EXTRACT PROVIDED>
◇ ◇ ◇ ◇ ◇ ◇ ◇

This article is 1 year old
Reactions: five genetic variants increase the risk of myopia with schooling

Using genetic data from more than 340,000 participants of European descent, research has identified five genetic variants that make people more susceptible to myopia in combination with intensive schooling, especially university studies. The results are published in PLOS Genetics.

17/11/2022 - 20:00 CET
 
Expert reactions

Sergio Recalde - genes miopía EN

Sergio Recalde Maestre

Researcher at the Laboratory of Experimental Ophthalmology, Faculty of Medicine, University of Navarra

Science Media Centre Spain

This large study, with more than 340,000 sequenced samples, is a very well conducted analysis of the interaction of genomics and environment in such an important and prevalent disease as myopia. Many studies have been carried out, especially in Asia where childhood myopia shows alarming figures (80%), in which many genes involved in the possible development of this disease have been determined. Similarly, many other studies have shown the importance of changing habits that have led to an imbalance of time spent in outdoor activities and time spent in close-up activities.  

This study, through the analysis of the genome-wide association study (GWAS), shows five genetic variants that confer a progressively higher risk of myopia in people who spent more years in education and, therefore, more time in near activities. The paper, which is very well organised and presented, delves in a very simple way into the interaction of the participants' level of education with myopia. In a first phase of participants (88,000) diagnosed with their dioptres, 25 genes were obtained with a certain association depending on whether or not they had a university education. These same genes were analysed in a second phase of patients without dioptres but knowing their years of wearing glasses (252,000) to confirm the association of the gene variants (risk alleles) and obtained a very high significance in five of them (GJD2, RBFOX1, LAMA2, KCNQ5 and LRRC4C). Three of the variants found were novel and the other two had already been observed in the Asian population.

◇ ◇ ◇ ◇ ◇ ◇ ◇

RECORDS SHOWN>
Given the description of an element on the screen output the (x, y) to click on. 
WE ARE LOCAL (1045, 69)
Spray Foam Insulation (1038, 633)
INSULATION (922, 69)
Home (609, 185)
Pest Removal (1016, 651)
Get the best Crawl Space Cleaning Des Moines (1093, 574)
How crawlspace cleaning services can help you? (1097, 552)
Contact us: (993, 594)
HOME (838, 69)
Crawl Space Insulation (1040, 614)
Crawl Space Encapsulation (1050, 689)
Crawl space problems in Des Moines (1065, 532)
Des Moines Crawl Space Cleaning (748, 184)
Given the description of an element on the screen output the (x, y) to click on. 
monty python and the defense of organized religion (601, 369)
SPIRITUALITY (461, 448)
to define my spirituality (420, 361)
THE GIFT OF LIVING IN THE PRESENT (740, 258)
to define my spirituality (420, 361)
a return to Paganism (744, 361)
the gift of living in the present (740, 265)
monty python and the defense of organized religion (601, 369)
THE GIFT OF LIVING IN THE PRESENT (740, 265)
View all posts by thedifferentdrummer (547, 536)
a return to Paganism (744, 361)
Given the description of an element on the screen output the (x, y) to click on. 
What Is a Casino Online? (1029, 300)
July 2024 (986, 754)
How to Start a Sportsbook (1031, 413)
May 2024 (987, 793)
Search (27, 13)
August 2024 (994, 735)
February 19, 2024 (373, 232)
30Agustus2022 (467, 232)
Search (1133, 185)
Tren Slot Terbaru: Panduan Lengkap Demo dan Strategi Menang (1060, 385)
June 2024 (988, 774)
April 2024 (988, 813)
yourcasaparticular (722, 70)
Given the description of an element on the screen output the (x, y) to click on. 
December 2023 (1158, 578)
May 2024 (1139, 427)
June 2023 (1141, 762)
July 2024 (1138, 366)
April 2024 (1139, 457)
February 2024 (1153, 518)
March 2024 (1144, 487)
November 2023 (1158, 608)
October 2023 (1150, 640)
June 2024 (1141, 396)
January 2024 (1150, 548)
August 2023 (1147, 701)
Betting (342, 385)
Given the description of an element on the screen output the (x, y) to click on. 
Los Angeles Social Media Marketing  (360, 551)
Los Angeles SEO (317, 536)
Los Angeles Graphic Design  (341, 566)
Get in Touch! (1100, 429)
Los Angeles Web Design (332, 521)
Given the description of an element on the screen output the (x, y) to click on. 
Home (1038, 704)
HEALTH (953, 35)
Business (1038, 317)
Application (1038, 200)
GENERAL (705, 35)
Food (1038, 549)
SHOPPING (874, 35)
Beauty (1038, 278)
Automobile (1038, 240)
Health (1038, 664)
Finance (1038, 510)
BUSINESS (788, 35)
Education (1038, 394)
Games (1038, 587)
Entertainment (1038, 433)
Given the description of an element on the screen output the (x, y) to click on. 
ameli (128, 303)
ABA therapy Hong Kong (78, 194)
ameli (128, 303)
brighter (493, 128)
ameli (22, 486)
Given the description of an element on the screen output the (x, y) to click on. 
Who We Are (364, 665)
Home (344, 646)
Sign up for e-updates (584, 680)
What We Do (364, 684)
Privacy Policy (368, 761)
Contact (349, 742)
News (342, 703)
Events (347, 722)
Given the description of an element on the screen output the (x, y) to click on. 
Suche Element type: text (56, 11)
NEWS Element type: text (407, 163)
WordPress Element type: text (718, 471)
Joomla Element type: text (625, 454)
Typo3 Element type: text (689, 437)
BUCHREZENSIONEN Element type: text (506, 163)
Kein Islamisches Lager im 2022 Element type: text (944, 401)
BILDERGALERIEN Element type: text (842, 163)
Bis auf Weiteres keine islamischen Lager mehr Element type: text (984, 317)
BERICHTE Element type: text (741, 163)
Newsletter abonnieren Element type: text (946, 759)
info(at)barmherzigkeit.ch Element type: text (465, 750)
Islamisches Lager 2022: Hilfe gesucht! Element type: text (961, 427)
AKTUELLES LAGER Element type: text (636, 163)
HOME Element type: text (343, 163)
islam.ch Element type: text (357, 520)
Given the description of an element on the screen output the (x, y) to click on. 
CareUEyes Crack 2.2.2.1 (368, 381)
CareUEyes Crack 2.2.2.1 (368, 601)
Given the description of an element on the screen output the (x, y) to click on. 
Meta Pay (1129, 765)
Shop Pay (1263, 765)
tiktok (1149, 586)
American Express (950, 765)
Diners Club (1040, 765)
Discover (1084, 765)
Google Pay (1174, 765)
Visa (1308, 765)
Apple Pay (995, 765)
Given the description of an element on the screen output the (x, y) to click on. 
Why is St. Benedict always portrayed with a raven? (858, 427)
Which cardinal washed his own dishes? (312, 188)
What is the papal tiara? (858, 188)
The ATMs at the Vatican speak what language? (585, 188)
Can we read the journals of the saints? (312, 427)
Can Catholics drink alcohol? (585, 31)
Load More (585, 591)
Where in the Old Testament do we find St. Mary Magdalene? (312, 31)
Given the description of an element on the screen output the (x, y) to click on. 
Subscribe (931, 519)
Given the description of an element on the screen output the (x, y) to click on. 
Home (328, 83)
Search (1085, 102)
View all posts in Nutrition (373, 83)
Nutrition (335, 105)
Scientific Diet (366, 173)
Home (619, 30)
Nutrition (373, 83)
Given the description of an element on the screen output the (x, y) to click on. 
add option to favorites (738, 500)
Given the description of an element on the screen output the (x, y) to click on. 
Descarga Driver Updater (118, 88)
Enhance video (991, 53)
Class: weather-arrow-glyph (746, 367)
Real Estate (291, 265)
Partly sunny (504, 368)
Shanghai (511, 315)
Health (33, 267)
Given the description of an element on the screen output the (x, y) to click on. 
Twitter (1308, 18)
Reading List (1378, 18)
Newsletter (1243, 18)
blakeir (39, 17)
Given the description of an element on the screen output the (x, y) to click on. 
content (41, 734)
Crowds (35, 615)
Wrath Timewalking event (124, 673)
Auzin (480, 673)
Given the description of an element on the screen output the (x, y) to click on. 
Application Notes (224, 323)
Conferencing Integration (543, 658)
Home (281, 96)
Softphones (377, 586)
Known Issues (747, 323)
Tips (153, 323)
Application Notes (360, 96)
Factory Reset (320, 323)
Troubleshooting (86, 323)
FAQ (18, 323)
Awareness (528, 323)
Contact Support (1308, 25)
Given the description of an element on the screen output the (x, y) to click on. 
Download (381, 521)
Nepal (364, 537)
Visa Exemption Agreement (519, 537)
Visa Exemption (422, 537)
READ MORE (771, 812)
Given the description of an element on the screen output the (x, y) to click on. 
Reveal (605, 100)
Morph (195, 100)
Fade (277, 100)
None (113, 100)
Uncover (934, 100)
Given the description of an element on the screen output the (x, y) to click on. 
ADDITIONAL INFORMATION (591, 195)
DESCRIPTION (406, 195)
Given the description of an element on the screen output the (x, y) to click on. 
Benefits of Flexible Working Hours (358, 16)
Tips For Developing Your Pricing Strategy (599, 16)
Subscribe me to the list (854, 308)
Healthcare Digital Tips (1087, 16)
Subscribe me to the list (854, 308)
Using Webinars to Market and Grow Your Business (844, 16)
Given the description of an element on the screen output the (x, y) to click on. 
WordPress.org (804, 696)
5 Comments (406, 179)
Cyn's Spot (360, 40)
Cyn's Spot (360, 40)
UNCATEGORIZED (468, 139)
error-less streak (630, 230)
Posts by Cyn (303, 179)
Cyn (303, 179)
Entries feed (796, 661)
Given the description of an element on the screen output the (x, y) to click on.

◇ ◇ ◇ ◇ ◇ ◇ ◇

PROBLEM STATEMENT>
Reproduce everything from "Researcher at the" down to "in close-up activities." in the article on genetic variants and myopia, substituting "open-air activities" for "outdoor activities".

TASK ANSWER>
Researcher at the Laboratory of Experimental Ophthalmology, Faculty of Medicine, University of Navarra

Science Media Centre Spain

This large study, with more than 340,000 sequenced samples, is a very well conducted analysis of the interaction of genomics and environment in such an important and prevalent disease as myopia. Many studies have been carried out, especially in Asia where childhood myopia shows alarming figures (80%), in which many genes involved in the possible development of this disease have been determined. Similarly, many other studies have shown the importance of changing habits that have led to an imbalance of time spent in open-air activities and time spent in close-up activities.